Grand Théâtre, 15 décembre

Dévoilée au Theater an der Wien, en novembre 2014 (voir O. M. n° 102 p. 61 de janvier 2015), la mise en scène des Pêcheurs de perles, signée Lotte de Beer, arrive au Grand Théâtre de Genève sans avoir pris une ride, tant elle était factice dès le départ.

On rappellera brièvement que la réalisatrice néerlandaise, concédant que l’opéra de Bizet reste « d’une grande pertinence émotionnelle », le trouve toutefois « pittoresque pour l’époque des empires coloniaux, mais (…) inacceptable pour la nôtre », sans compter que « l’histoire consiste en une seule accumulation de coïncidences ». Raison pour laquelle elle transpose l’intrigue en une émission de télé-réalité.

Les personnages se retrouvent dans un décor d’un kitsch appuyé, entourés de photographes et de cadreurs qui leur indiquent comment se mouvoir, sachant que Leïla suit un stage de yoga qui doit la dépouiller de tout désir. Oui, mais voilà, Nadir et Zurga sont là, qui réveillent les penchants qu’elle voulait oublier. Et c’est là que le spectacle, d’un propos et d’une agitation pénibles, devient tout à coup incompréhensible. Lotte de Beer, manifestement, ne sait plus comment s’en sortir.

Elle choisit prudemment de laisser les chanteurs enfin seuls, puis essaye de sauver la situation : avant le dernier acte, il faut ainsi supporter une vidéo en forme de micro-trottoir, où l’on demande à des citoyens de tout âge et de toute condition s’il faut condamner à mort les coupables (c’est-à-dire ceux qui s’aiment et se sont donc rebellés contre la règle du jeu) ou les gracier.
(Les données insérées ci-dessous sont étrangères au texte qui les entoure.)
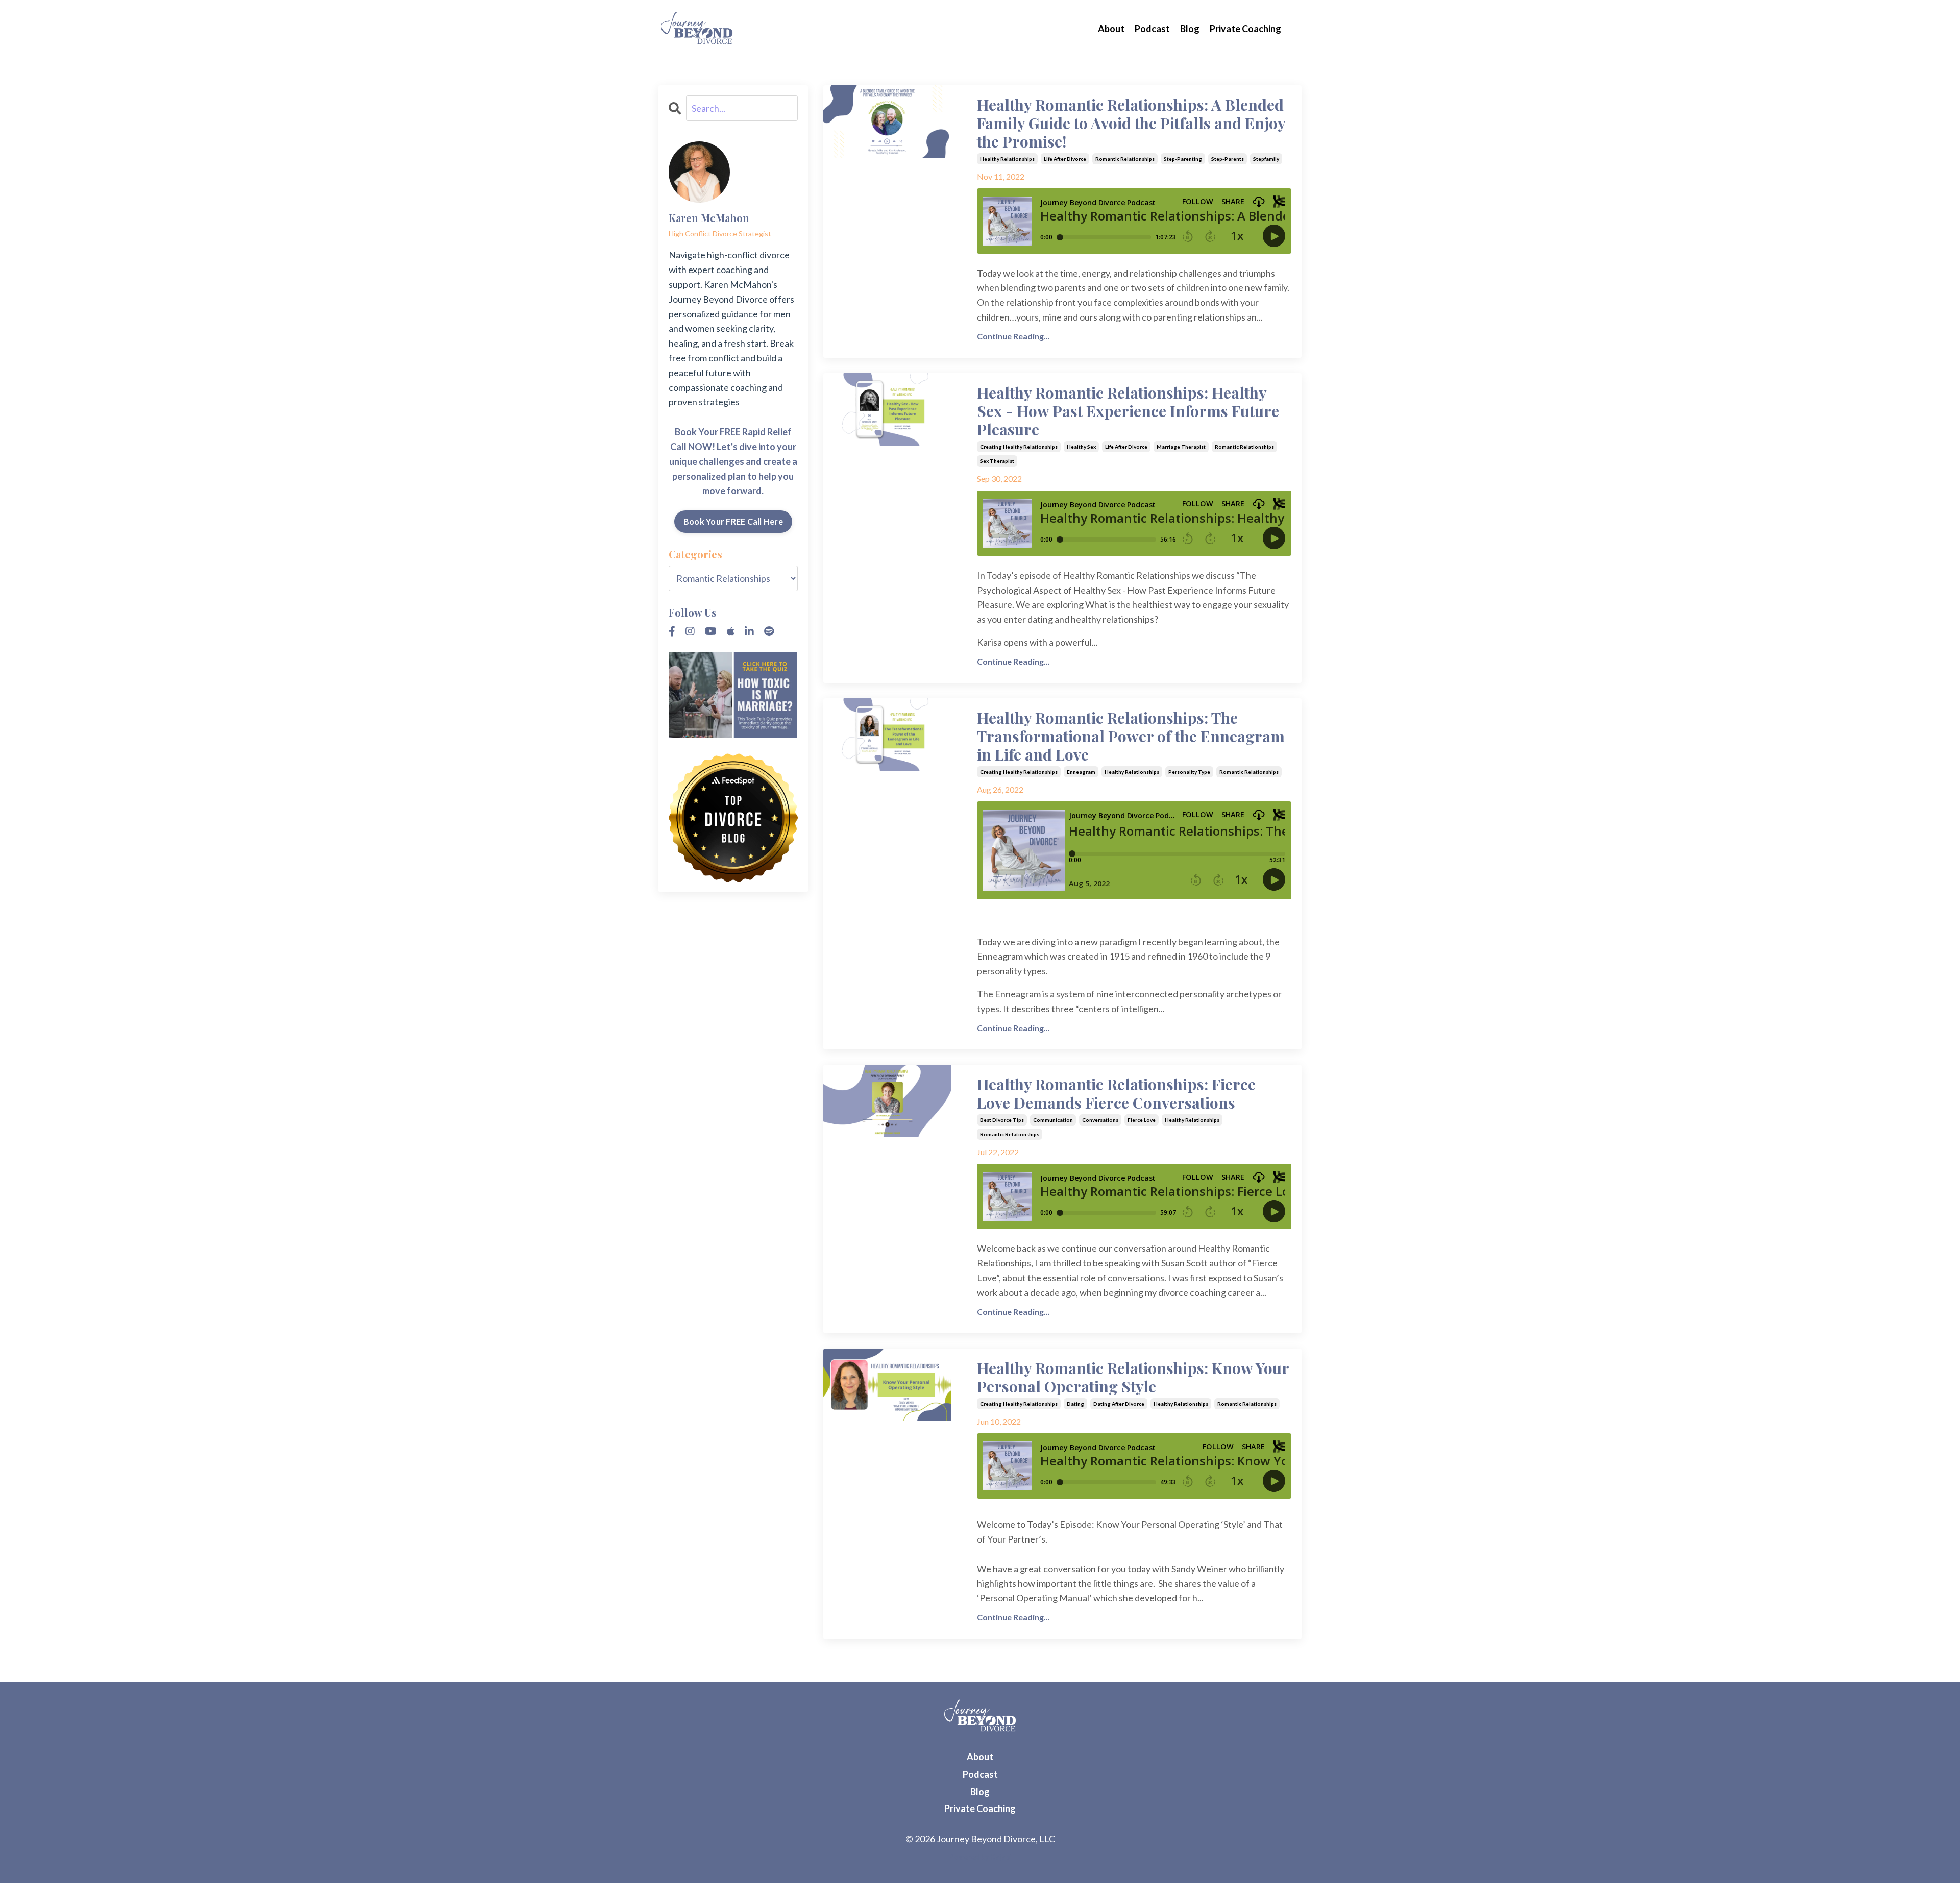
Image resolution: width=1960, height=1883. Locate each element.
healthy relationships (1007, 159)
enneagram (1081, 772)
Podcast (1152, 28)
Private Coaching (1245, 28)
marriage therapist (1181, 447)
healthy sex (1081, 447)
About (1111, 28)
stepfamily (1266, 159)
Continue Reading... (1013, 336)
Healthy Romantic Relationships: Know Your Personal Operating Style (1133, 1377)
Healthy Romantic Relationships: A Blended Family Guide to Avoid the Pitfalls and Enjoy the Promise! (1131, 123)
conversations (1100, 1120)
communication (1053, 1120)
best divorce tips (1002, 1120)
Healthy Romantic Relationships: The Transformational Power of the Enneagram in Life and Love (1131, 736)
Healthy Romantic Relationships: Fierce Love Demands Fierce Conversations (1116, 1093)
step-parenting (1183, 159)
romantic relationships (1125, 159)
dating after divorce (1118, 1404)
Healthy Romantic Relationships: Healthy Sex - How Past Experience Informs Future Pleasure (1128, 410)
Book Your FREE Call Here (733, 521)
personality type (1189, 772)
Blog (1189, 28)
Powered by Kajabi (980, 1856)
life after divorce (1065, 159)
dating (1075, 1404)
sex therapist (997, 461)
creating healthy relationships (1019, 447)
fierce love (1142, 1120)
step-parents (1227, 159)
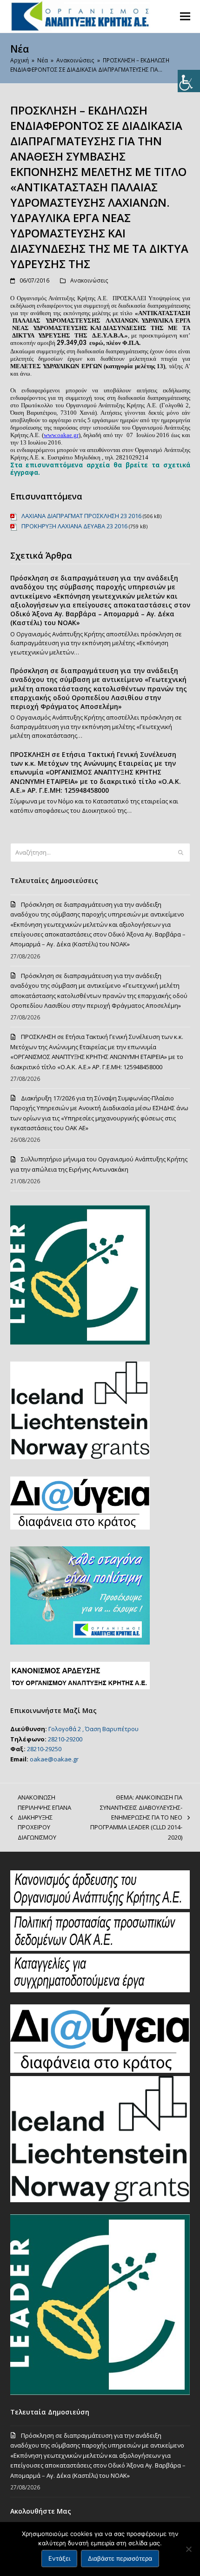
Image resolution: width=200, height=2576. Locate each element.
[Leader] (100, 2392)
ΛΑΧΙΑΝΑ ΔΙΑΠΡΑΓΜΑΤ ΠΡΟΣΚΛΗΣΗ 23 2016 (81, 516)
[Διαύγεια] (100, 2070)
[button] (185, 16)
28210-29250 (44, 1749)
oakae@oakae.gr (54, 1759)
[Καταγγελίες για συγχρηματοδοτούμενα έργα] (100, 1990)
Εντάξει (59, 2558)
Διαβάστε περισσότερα (120, 2558)
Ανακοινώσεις (89, 280)
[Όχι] (188, 2549)
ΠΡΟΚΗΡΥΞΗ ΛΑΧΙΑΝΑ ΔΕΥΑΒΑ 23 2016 (74, 526)
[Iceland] (100, 2200)
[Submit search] (180, 852)
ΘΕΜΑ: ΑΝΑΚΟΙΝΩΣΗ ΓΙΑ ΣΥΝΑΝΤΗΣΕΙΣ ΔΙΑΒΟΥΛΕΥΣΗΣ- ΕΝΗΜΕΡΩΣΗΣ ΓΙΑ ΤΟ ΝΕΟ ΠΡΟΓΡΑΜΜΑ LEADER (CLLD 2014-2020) (133, 1817)
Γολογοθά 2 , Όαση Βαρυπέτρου (93, 1729)
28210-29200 (65, 1739)
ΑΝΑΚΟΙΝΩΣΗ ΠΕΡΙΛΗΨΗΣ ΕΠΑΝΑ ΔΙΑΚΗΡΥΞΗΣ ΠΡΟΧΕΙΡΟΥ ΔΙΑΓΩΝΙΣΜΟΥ (40, 1817)
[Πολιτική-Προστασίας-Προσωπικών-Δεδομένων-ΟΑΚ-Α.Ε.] (100, 1948)
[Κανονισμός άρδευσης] (100, 1906)
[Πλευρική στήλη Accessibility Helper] (189, 81)
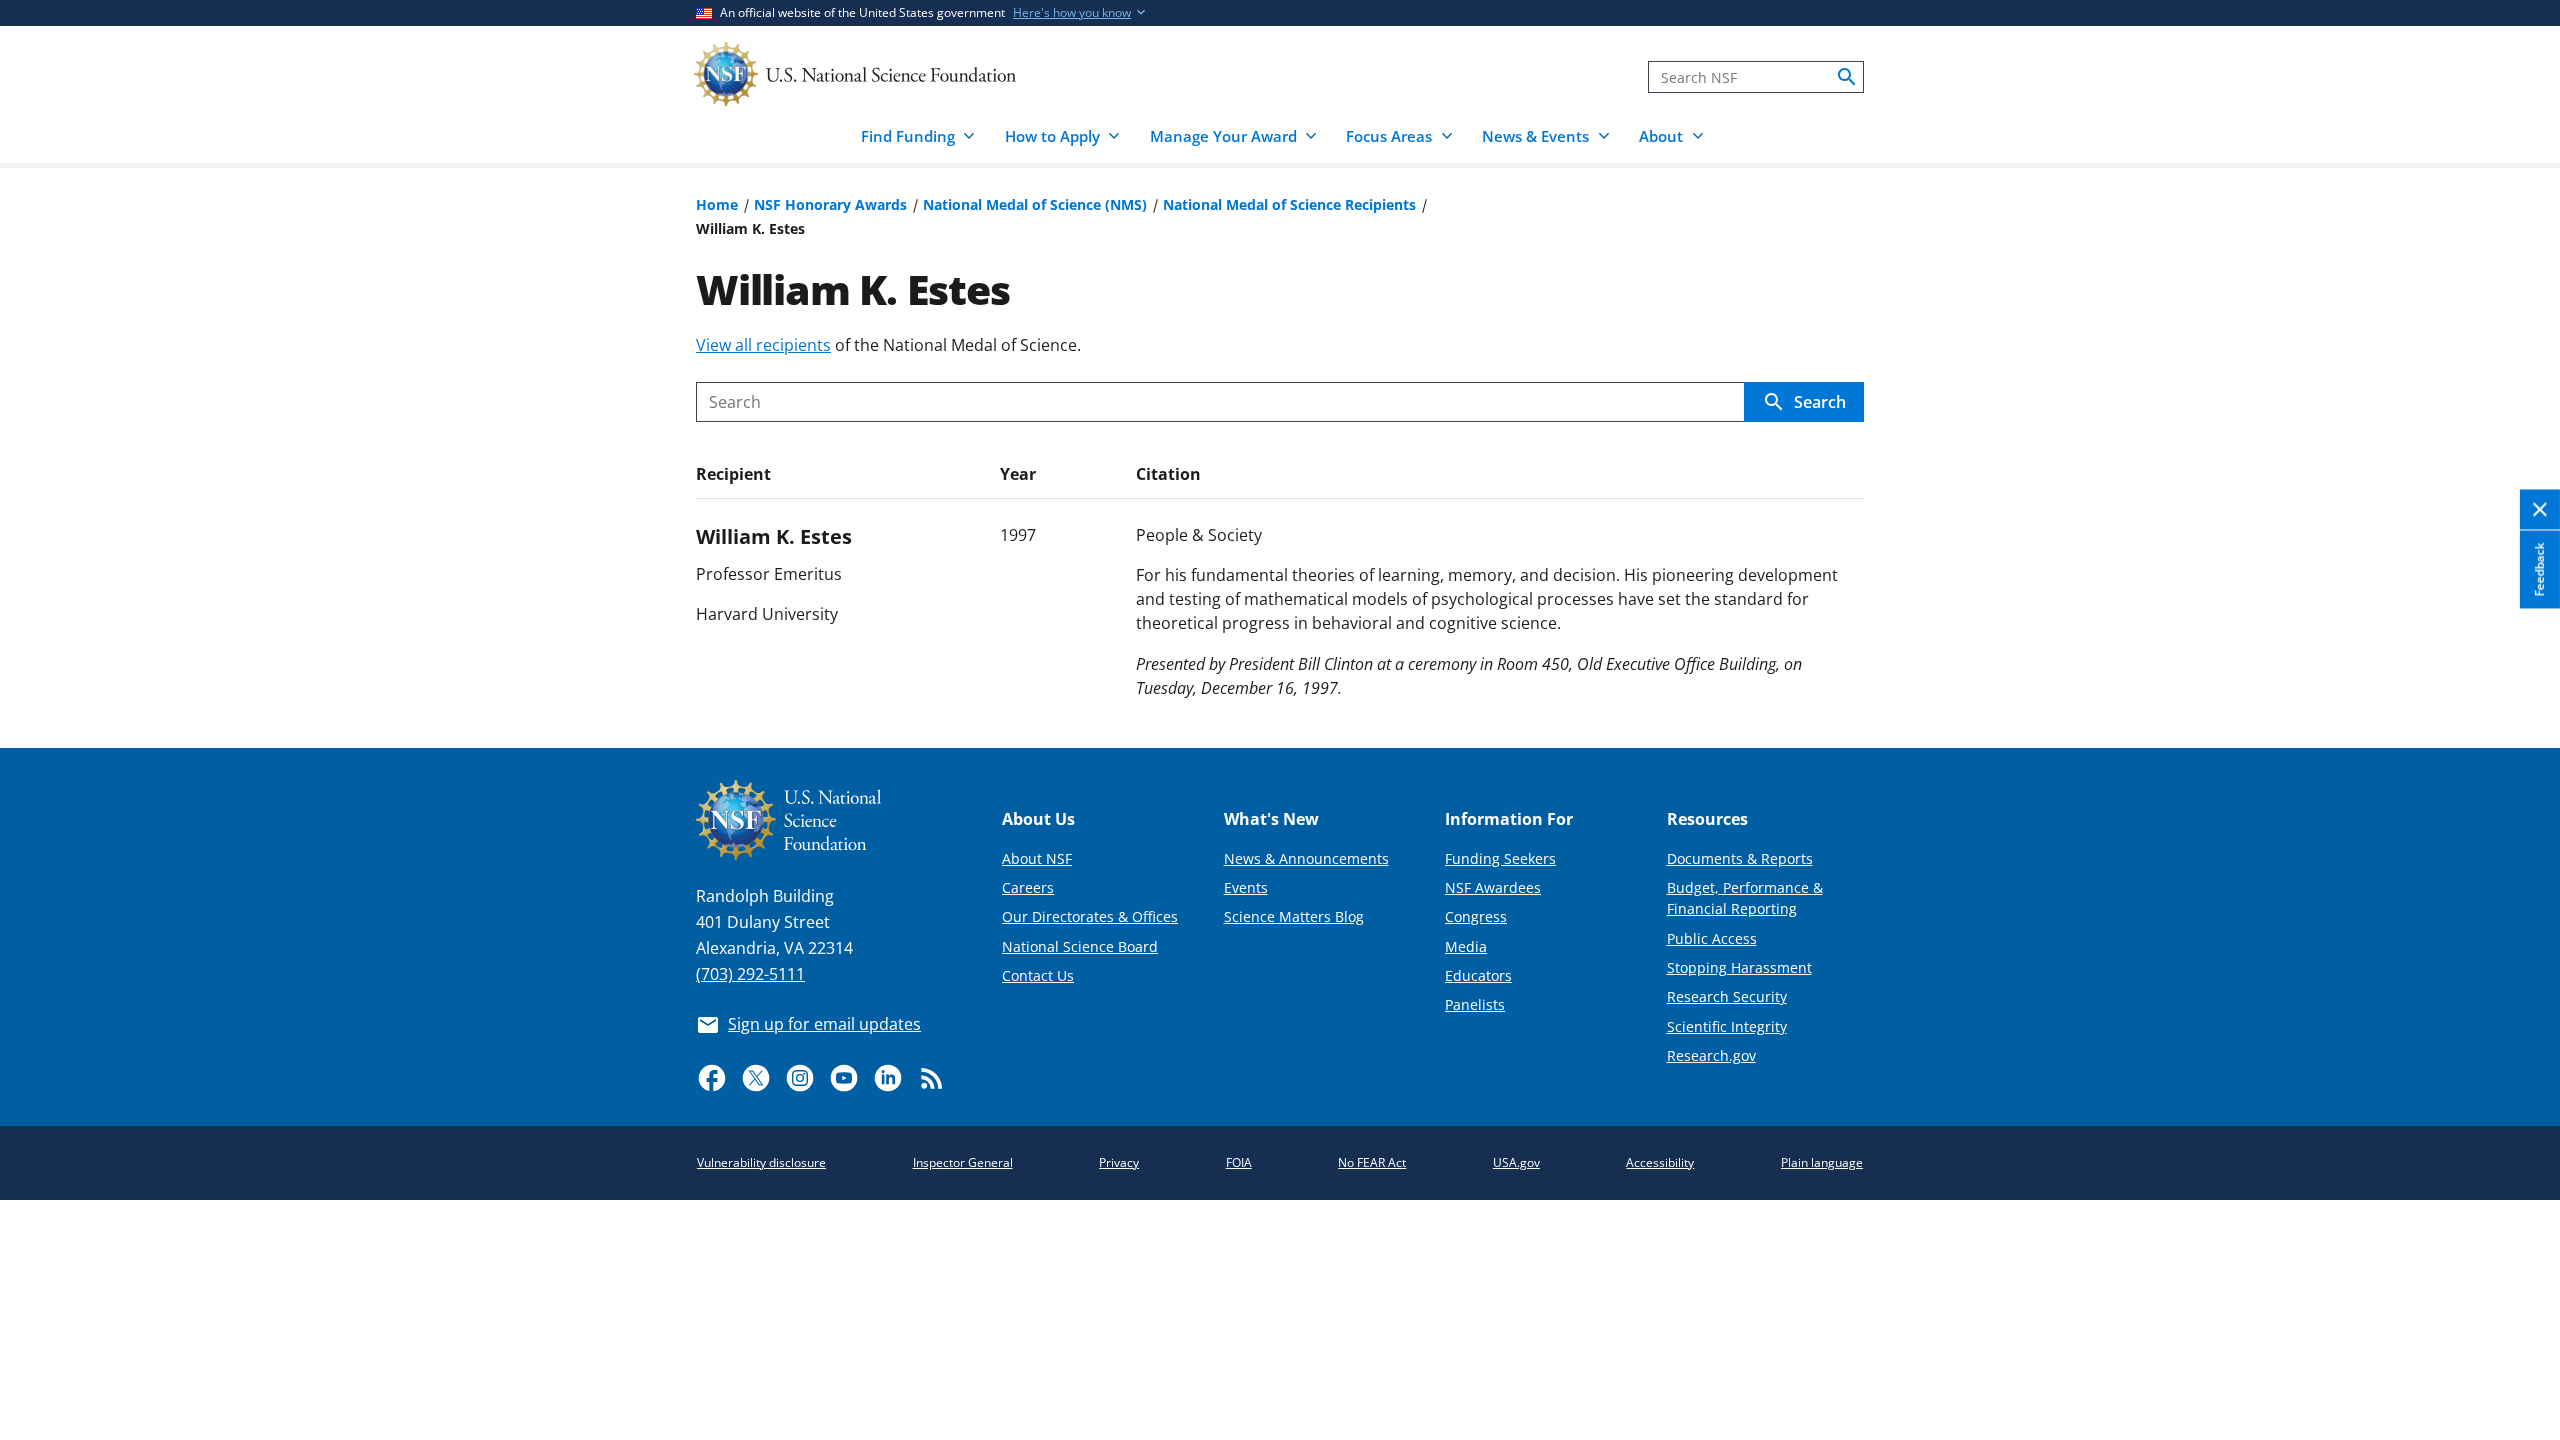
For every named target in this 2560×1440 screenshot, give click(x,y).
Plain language (1822, 1162)
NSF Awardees (1493, 887)
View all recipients (763, 345)
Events (1246, 887)
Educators (1478, 975)
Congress (1476, 916)
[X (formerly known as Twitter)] (756, 1078)
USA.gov (1516, 1162)
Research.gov (1711, 1055)
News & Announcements (1306, 858)
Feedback (2539, 569)
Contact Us (1038, 975)
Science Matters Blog (1294, 916)
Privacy (1119, 1162)
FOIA (1239, 1162)
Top (2516, 659)
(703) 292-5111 (750, 974)
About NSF (1037, 858)
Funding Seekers (1500, 858)
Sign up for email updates (824, 1024)
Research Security (1727, 996)
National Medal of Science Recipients (1289, 204)
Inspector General (963, 1162)
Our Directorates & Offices (1090, 916)
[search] (1847, 77)
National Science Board (1080, 946)
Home (717, 204)
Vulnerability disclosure (761, 1162)
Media (1466, 946)
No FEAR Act (1372, 1162)
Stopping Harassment (1739, 967)
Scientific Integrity (1727, 1026)
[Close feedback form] (2540, 509)
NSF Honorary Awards (830, 204)
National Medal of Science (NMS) (1035, 204)
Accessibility (1660, 1162)
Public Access (1712, 938)
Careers (1028, 887)
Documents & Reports (1740, 858)
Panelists (1475, 1004)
De bout en bout, les solistes ont l’air dubitatif devant ce propos ricanant et niais. Jouant le jeu sans trop y croire, ils ont la bonne idée de se concentrer sur leur prestation vocale. De ce côté, il n’y a rien à redire ; le baryton-basse britannique Michael Mofidian, contraint de passer une longue partie de la soirée un micro à la main, pour mimer l’animateur de l’émission, s’acquitte honnêtement des quelques répliques de Nourabad.

La soprano russe Kristina Mkhitaryan chante Leïla sans affectation, avec une prononciation impeccable. Plus déesse qu’amoureuse, elle bascule tout à coup dans la détresse, au fil de sa grande scène avec Zurga ; il suffit alors d’une phrase en voix de poitrine (« Zurga, je te maudis, je te hais »), pour que le personnage trouve soudain sa charge d’humanité.

Le baryton norvégien Audun Iversen chante également le français avec un naturel remarquable, même s’il a tendance à exprimer les passions de Zurga d’une manière un peu caricaturale. La mise en scène, il est vrai, ne l’aide guère, surtout lorsqu’elle pousse le poncif jusqu’à nous le montrer en direct, sur un écran, pendant « L’orage s’est calmé ».

Nadir a droit, lui aussi, à son gros plan, au moment de la romance « Je crois entendre encore ». Le Canadien Frédéric Antoun l’aborde avec une grande délicatesse, ménageant des aigus en voix mixte. Impeccable de candeur, il s’abstient de reprendre à la fin les mots « Charmant souvenir ! », imposés par une fausse tradition qui permet aux ténors de briller, à la faveur d’un contre-ut que Bizet n’a pas écrit. Il est, par ailleurs, tout aussi convaincant dans ses duos avec Leïla et Zurga.

Si l’on ajoute que le chef belge David Reiland dirige la partition, donnée dans son intégralité, avec conviction et finesse, on se dit que l’essentiel, c’est-à-dire la musique, est sauf.